### Exercise instructions
Restate exactly, and only, the lines from the one with "Task: Switch to the Startup tab" through the end of the data, with both of those end lines kept. Drop any pictures.

....................

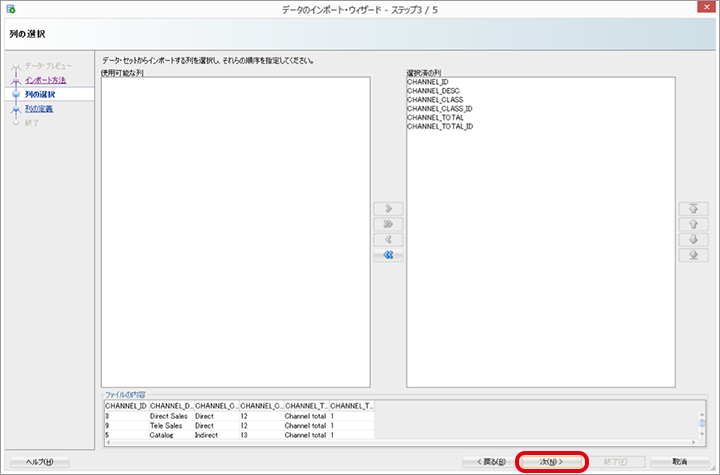Select CHANNEL_CLASS_ID in the selected columns list
Image resolution: width=720 pixels, height=475 pixels.
[440, 109]
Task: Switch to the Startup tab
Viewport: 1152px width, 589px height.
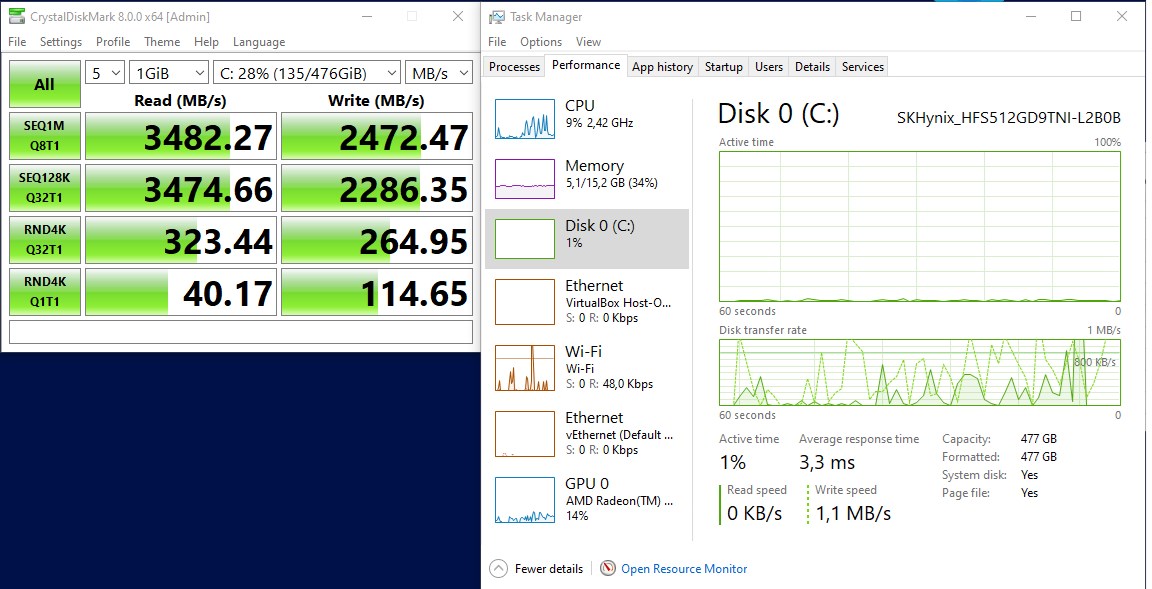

....................

### Result of the task
Task: Switch to the Startup tab
Viewport: 1152px width, 589px height.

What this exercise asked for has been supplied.